Japan’s exports posted the biggest monthly drop in about four years in July, government data showed on Wednesday, as the impact of U.S. tariffs intensified, raising concerns about the outlook for the export-reliant economy.
Japan’s exports fell sharper by -2.6%yoy in Jul-25 (Jun-25: -0.5%yoy), recording three straight months of decline and the lowest reading since Feb-21. The weaker performance was due to dampened demand from higher US tariffs. By destination, outbound shipments to the US fell by -11.4%yoy, marking the fourth consecutive month of contraction, dragged down by weaker shipments of cars, auto parts, and semiconductors. Sales also contracted to China (-3.5%yoy), the EU (-3.4%yoy), and ASEAN (-2.9%yoy). Meanwhile, imports declined by -7.5%yoy in Jul-25 (Jun-25: +0.3%yoy), reversing the marginal rise in the previous month.
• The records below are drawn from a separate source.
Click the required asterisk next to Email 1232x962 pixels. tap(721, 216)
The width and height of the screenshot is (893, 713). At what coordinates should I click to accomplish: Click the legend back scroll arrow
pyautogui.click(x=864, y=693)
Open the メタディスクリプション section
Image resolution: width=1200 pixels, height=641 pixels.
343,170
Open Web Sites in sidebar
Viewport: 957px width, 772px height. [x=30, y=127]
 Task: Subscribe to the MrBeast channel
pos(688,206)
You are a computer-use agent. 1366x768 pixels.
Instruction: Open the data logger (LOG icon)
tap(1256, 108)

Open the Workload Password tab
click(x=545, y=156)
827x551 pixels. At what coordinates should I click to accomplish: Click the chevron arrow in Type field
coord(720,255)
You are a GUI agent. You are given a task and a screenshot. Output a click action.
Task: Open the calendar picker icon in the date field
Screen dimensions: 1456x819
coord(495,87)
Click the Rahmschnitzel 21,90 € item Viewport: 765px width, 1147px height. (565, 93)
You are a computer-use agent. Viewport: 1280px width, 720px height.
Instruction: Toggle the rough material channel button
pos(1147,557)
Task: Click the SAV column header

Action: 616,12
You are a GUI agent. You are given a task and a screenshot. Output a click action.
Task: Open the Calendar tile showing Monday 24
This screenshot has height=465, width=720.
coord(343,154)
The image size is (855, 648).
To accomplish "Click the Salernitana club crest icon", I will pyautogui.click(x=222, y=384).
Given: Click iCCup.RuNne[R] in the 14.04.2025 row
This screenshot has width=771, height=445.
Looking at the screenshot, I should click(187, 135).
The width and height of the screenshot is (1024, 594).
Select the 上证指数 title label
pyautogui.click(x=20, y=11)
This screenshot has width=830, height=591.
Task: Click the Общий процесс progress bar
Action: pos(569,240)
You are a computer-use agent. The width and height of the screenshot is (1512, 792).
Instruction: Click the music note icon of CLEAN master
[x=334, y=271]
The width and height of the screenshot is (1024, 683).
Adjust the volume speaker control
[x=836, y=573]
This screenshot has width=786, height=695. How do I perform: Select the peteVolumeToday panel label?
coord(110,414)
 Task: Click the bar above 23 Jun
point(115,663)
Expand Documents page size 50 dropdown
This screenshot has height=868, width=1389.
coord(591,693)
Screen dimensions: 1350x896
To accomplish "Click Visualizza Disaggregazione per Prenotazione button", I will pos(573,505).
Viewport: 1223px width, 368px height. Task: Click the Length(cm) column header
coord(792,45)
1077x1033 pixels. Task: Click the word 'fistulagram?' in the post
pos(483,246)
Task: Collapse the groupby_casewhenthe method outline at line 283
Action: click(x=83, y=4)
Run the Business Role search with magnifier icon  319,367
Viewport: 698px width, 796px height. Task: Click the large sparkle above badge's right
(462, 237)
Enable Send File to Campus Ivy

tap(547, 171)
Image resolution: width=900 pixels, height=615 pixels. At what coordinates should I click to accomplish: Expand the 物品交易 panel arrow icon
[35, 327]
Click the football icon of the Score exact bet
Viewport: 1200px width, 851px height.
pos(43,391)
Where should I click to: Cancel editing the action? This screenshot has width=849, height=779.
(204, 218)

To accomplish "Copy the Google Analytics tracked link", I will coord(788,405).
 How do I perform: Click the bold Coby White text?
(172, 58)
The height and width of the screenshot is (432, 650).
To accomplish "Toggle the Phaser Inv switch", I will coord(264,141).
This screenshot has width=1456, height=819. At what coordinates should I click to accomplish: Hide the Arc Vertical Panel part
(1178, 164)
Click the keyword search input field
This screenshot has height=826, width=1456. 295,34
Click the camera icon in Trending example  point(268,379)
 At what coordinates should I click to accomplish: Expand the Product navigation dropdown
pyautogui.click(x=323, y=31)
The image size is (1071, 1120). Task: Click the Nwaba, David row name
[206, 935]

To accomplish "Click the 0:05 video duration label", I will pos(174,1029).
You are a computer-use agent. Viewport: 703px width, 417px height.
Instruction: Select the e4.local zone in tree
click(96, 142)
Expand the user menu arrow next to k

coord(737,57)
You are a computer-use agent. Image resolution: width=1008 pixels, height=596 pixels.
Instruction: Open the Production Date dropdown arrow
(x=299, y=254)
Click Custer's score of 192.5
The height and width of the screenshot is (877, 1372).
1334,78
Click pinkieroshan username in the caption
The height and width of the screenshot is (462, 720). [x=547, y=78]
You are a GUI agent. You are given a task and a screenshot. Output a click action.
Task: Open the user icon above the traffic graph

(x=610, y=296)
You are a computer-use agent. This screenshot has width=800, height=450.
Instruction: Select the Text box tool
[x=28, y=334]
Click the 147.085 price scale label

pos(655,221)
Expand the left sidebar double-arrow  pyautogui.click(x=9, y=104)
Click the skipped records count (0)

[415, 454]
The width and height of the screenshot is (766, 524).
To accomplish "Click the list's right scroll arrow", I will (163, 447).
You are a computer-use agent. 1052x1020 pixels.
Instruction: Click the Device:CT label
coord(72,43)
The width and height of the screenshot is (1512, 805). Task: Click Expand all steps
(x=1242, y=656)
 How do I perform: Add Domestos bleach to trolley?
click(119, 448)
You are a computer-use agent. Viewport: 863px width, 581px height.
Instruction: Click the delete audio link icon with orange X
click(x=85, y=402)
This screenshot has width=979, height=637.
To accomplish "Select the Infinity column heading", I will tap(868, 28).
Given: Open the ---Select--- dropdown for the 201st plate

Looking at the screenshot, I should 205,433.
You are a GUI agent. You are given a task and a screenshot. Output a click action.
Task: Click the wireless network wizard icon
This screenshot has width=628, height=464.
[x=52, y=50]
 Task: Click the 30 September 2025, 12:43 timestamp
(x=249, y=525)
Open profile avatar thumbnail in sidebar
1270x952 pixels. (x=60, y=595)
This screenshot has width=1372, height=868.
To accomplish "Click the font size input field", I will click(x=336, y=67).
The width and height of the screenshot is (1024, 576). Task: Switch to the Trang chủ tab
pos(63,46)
The decline was not as steep as -10.4%yoy predicted by the market consensus, reflecting signs of resilience in consumer spending supported by wage hikes, cash aid, utility subsidies, and regional funding. Imports fell from the US (-0.8%yoy), China (-3.9%yoy), ASEAN (-8.8%yoy), and the Middle East (+17.7%yoy). In contrast, purchases from the EU grew +6.6%yoy, while those from Russia jumped +90.2%yoy, fuelled by energy imports as Japan diversifies supplies despite Western sanctions. Japan recorded a trade deficit of -JPY117.6b in Jul-25 (Jun-25: +JPY152.1b; Jul-24: -JPY628.3b), reversing the surplus in the previous month. Japan’s trade outlook remains uncertain, with its key auto sector under strain as carmakers absorb higher costs by lowering prices to sustain exports.
MBSB in its research note believes the tariff burden could shift to US consumers, further dampening demand and eroding Japan’s market share. A recent deal cut the US auto tariff to 15%—still well above the original 2.5%—in return for Japan’s USD550b investment pledge in the US, which still exerts pressure on major automakers and parts suppliers.